Simon Peter had left his fishing nets by the Sea of Galilee to follow Jesus. He had witnessed the feeding of the five thousand, the raising of Jairus’ daughter, and had walked to Jesus on the water. He had been taught love, forgiveness, resolve, allegiance, faith, and obedience, by the Messiah himself. In this lesson, we contrast Peter’s failure to stand up for his Lord, with the triumph over Satan he experienced after Pentecost when three thousand souls were converted to Christ. Our objective is to find the reasons for his failure and subsequent successes, and apply those lessons to achieve greater effectiveness in our service to the Lord.
- Reading the first portion of our text in Matthew, what can we see in Peter’s expressed determination to follow Christ?
- In spite of Peter’s earlier stand, when the testing time came, he failed his Lord. On the three occasions when he was accused of being a follower of Jesus of Nazareth, how did Peter’s behavior become increasingly vehement and reproachful?
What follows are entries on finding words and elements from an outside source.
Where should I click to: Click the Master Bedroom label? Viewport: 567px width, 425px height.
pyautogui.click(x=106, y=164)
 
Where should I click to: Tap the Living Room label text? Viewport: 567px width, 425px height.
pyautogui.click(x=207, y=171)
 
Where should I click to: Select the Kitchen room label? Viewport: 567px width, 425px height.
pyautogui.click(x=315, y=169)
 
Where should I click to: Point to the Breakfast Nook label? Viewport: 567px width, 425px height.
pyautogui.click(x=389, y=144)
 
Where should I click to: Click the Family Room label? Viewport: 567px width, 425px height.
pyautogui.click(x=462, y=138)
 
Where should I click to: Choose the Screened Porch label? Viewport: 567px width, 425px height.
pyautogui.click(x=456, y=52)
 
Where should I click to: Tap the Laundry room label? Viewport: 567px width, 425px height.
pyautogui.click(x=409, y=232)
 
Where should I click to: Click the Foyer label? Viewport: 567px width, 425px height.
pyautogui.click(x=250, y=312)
- Looking at Matthew 26:40-41, note one reason why Peter’s resolve to stand by his Lord failed.
- Is it possible to discover our weakness in time to avert failure?
- Why was the cock’s crowing of concern to Peter? How did Peter react and what does this signify?
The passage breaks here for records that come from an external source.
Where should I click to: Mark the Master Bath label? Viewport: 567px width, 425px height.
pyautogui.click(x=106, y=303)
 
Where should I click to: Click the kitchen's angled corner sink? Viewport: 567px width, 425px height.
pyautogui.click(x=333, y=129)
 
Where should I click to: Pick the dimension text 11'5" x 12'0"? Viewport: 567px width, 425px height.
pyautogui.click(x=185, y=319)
- Compare Matthew 26:75 with John 21:15-17. What connection does one have with the other?
- In the Acts portion of our text, we see a completely different Peter from the man who denied his Lord. What enabled him to boldly preach Jesus Christ to this multitude of people when he had previously failed Christ so miserably? See Acts 1:8.
- The Bible tells us of both the strengths and weaknesses of many of God’s men through the ages. Can you cite a reason why God chose to include their weaknesses and failures? See 2 Timothy 3:16 and 2 Peter 3:17-18.
- If one is not completely satisfied with some aspect of his spiritual life, note here what actions can be taken in order to improve.